Print the data that follows, exactly and completely.

━━━━━ Records for processing ━━━━━

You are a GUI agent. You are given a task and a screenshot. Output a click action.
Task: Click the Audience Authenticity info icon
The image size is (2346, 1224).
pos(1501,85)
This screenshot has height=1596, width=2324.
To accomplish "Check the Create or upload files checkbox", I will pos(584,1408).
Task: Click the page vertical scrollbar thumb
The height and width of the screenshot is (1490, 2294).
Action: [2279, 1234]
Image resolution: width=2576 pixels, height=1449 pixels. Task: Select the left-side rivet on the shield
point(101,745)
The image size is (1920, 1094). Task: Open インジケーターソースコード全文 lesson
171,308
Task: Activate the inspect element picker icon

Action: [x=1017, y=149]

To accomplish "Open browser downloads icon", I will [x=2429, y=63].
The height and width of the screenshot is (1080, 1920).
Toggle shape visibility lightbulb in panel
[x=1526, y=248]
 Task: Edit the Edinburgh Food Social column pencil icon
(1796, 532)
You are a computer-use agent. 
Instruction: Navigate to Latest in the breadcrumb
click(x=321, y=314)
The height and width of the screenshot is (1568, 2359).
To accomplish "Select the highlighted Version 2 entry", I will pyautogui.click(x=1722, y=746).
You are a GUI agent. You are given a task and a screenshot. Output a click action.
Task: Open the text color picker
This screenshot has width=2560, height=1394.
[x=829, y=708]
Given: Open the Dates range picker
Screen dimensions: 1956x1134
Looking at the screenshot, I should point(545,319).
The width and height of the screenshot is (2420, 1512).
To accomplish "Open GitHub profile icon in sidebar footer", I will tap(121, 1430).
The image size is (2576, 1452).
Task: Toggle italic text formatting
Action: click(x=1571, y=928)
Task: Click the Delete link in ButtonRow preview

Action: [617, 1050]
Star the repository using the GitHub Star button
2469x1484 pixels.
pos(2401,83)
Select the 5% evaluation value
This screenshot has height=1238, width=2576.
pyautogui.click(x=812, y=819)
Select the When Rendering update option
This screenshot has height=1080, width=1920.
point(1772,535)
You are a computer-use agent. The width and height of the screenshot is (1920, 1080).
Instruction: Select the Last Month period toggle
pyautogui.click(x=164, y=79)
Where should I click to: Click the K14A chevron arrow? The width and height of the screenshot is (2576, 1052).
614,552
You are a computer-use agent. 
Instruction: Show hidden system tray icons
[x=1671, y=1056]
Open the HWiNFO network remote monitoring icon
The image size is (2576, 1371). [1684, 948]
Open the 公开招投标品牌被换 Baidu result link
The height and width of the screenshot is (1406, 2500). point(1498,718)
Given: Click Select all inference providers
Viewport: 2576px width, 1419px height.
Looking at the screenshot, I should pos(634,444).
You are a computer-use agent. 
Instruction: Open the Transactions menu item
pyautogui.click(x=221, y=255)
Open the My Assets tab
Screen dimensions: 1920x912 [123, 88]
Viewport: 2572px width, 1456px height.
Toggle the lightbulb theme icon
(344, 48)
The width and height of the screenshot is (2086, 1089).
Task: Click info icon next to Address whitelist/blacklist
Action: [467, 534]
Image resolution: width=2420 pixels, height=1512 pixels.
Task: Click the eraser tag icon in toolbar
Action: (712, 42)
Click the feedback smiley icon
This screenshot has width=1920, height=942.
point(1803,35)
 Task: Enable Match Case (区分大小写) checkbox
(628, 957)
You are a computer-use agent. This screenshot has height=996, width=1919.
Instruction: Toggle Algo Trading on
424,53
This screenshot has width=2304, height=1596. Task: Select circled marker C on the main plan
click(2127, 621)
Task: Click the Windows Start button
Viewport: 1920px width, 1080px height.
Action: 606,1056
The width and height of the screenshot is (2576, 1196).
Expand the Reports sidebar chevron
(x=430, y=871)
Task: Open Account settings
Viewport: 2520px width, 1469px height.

━━━━━

→ Answer area
You are a GUI agent. You are given a task and a screenshot. Output a click action.
Task: Click the Audience Authenticity info icon
The image size is (2346, 1224).
pos(1501,85)
This screenshot has height=1596, width=2324.
To accomplish "Check the Create or upload files checkbox", I will pos(584,1408).
Task: Click the page vertical scrollbar thumb
The height and width of the screenshot is (1490, 2294).
Action: [2279, 1234]
Image resolution: width=2576 pixels, height=1449 pixels. Task: Select the left-side rivet on the shield
point(101,745)
The image size is (1920, 1094). Task: Open インジケーターソースコード全文 lesson
171,308
Task: Activate the inspect element picker icon

Action: [x=1017, y=149]

To accomplish "Open browser downloads icon", I will [x=2429, y=63].
The height and width of the screenshot is (1080, 1920).
Toggle shape visibility lightbulb in panel
[x=1526, y=248]
 Task: Edit the Edinburgh Food Social column pencil icon
(1796, 532)
You are a computer-use agent. 
Instruction: Navigate to Latest in the breadcrumb
click(x=321, y=314)
The height and width of the screenshot is (1568, 2359).
To accomplish "Select the highlighted Version 2 entry", I will pyautogui.click(x=1722, y=746).
You are a GUI agent. You are given a task and a screenshot. Output a click action.
Task: Open the text color picker
This screenshot has width=2560, height=1394.
[x=829, y=708]
Given: Open the Dates range picker
Screen dimensions: 1956x1134
Looking at the screenshot, I should point(545,319).
The width and height of the screenshot is (2420, 1512).
To accomplish "Open GitHub profile icon in sidebar footer", I will tap(121, 1430).
The image size is (2576, 1452).
Task: Toggle italic text formatting
Action: click(x=1571, y=928)
Task: Click the Delete link in ButtonRow preview

Action: [617, 1050]
Star the repository using the GitHub Star button
2469x1484 pixels.
pos(2401,83)
Select the 5% evaluation value
This screenshot has height=1238, width=2576.
pyautogui.click(x=812, y=819)
Select the When Rendering update option
This screenshot has height=1080, width=1920.
point(1772,535)
You are a computer-use agent. The width and height of the screenshot is (1920, 1080).
Instruction: Select the Last Month period toggle
pyautogui.click(x=164, y=79)
Where should I click to: Click the K14A chevron arrow? The width and height of the screenshot is (2576, 1052).
614,552
You are a computer-use agent. 
Instruction: Show hidden system tray icons
[x=1671, y=1056]
Open the HWiNFO network remote monitoring icon
The image size is (2576, 1371). [1684, 948]
Open the 公开招投标品牌被换 Baidu result link
The height and width of the screenshot is (1406, 2500). point(1498,718)
Given: Click Select all inference providers
Viewport: 2576px width, 1419px height.
Looking at the screenshot, I should pos(634,444).
You are a computer-use agent. 
Instruction: Open the Transactions menu item
pyautogui.click(x=221, y=255)
Open the My Assets tab
Screen dimensions: 1920x912 [123, 88]
Viewport: 2572px width, 1456px height.
Toggle the lightbulb theme icon
(344, 48)
The width and height of the screenshot is (2086, 1089).
Task: Click info icon next to Address whitelist/blacklist
Action: [467, 534]
Image resolution: width=2420 pixels, height=1512 pixels.
Task: Click the eraser tag icon in toolbar
Action: (712, 42)
Click the feedback smiley icon
This screenshot has width=1920, height=942.
point(1803,35)
 Task: Enable Match Case (区分大小写) checkbox
(628, 957)
You are a computer-use agent. This screenshot has height=996, width=1919.
Instruction: Toggle Algo Trading on
424,53
This screenshot has width=2304, height=1596. Task: Select circled marker C on the main plan
click(2127, 621)
Task: Click the Windows Start button
Viewport: 1920px width, 1080px height.
Action: 606,1056
The width and height of the screenshot is (2576, 1196).
Expand the Reports sidebar chevron
(x=430, y=871)
Task: Open Account settings
Viewport: 2520px width, 1469px height.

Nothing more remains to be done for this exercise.